• _EXERCISE DETAILS_:
Output as a JSON list of strings, one string per line and no blank lines, the part of the rows that opens with the line containing "The width and height of the screenshot is (1448, 761)." and runs through the last row, both ends included.
====
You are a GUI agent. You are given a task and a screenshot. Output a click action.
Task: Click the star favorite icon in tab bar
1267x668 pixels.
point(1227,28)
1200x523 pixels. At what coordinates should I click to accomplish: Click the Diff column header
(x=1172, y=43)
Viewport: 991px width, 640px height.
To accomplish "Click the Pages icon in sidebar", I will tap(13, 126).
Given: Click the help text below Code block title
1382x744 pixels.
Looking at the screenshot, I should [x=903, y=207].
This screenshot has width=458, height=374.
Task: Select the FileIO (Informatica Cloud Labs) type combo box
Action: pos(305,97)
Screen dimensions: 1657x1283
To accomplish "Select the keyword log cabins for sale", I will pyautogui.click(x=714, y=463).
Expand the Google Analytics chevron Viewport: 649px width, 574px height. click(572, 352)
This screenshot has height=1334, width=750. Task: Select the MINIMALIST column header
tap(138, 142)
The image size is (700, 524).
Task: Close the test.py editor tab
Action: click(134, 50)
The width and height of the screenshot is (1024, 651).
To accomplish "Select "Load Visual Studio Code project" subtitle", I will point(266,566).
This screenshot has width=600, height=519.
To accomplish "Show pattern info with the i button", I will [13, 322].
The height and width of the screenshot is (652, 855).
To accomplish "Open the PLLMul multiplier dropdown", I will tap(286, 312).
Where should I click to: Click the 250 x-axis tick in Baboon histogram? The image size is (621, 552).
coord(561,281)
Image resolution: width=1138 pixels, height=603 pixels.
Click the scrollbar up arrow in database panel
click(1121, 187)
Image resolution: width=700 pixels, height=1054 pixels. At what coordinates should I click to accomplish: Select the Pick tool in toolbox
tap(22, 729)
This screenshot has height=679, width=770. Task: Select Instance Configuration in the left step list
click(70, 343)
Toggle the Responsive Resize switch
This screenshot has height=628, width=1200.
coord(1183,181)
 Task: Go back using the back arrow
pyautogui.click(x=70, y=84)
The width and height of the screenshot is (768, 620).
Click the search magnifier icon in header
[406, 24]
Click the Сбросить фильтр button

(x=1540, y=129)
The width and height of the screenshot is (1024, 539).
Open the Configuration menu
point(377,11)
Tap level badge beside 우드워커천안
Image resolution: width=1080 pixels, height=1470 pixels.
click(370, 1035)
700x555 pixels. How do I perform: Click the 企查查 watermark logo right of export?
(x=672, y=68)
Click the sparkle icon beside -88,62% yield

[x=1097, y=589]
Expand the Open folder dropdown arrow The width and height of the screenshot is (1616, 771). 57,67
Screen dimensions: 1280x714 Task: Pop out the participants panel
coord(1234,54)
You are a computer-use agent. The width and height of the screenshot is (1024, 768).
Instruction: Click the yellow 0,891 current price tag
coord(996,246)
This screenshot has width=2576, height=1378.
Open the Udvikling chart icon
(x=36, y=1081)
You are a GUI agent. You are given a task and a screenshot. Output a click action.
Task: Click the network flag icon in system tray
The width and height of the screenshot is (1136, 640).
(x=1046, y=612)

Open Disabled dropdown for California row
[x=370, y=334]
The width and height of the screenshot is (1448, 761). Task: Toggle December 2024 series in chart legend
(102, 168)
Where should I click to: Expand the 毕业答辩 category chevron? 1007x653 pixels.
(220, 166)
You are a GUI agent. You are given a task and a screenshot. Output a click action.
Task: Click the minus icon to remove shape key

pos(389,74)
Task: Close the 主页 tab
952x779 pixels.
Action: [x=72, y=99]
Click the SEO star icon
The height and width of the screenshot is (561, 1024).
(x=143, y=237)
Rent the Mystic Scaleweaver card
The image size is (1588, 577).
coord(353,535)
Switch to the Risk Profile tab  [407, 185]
====
• _RESULT OF THIS TASK_:
[
  "The width and height of the screenshot is (1448, 761). Task: Toggle December 2024 series in chart legend",
  "(102, 168)",
  "Where should I click to: Expand the 毕业答辩 category chevron? 1007x653 pixels.",
  "(220, 166)",
  "You are a GUI agent. You are given a task and a screenshot. Output a click action.",
  "Task: Click the minus icon to remove shape key",
  "pos(389,74)",
  "Task: Close the 主页 tab",
  "952x779 pixels.",
  "Action: [x=72, y=99]",
  "Click the SEO star icon",
  "The height and width of the screenshot is (561, 1024).",
  "(x=143, y=237)",
  "Rent the Mystic Scaleweaver card",
  "The image size is (1588, 577).",
  "coord(353,535)",
  "Switch to the Risk Profile tab  [407, 185]"
]